Frank Giufre

Current position
- Title: Offensive line coach
- Team: Fordham
- Conference: Patriot

Biographical details
- Born: April 5, 1977 (age 47) Canastota, New York, U.S.

Playing career
- 1995–1999: Syracuse
- Position(s): Guard, center

Coaching career (HC unless noted)
- 2000: Christian Brothers Academy (NY) (OL)
- 2001–2003: Miami (FL) (GA)
- 2004–2006: Sacred Heart (OL)
- 2007–2011: Maine (RGC/OL)
- 2012: Indianapolis Colts (assistant TE)
- 2013–2017: Indianapolis Colts (assistant OL)
- 2017–2018: UConn (OL)
- 2019–2021: UConn (OC/OL)
- 2023–present: Fordham (OL)

= Frank Giufre =

American football player and coach (born 1977)

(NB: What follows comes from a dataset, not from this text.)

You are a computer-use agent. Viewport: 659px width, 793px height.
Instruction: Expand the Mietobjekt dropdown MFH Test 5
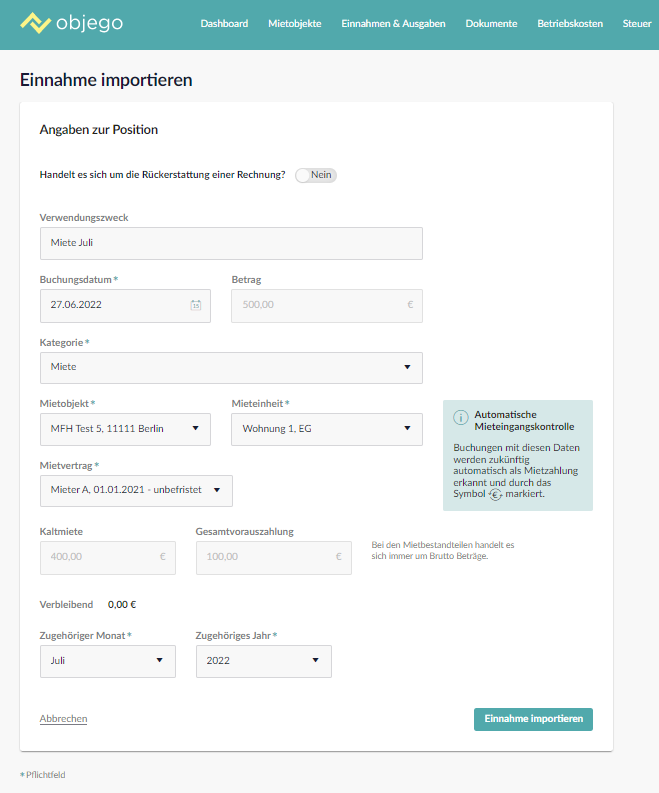125,429
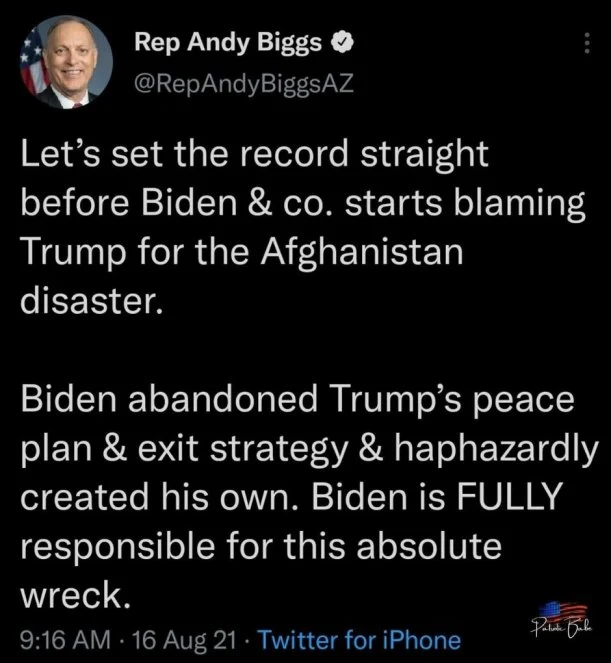
Task: Click the blue verified badge
Action: (342, 42)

Frank A. Giufre (born April 5, 1977) is an American football coach. He is the offensive line coach at Fordham University, a position he has held since 2023. Giufre served as the offensive coordinator at the University of Connecticut from 2019 to 2021.

==Coaching career==
===UConn===
Giufre was hired as UConn's offensive line coach in 2017 after spending the previous six seasons with the Indianapolis Colts of the National Football League (NFL). In February 2019, Giufre was promoted to offensive coordinator.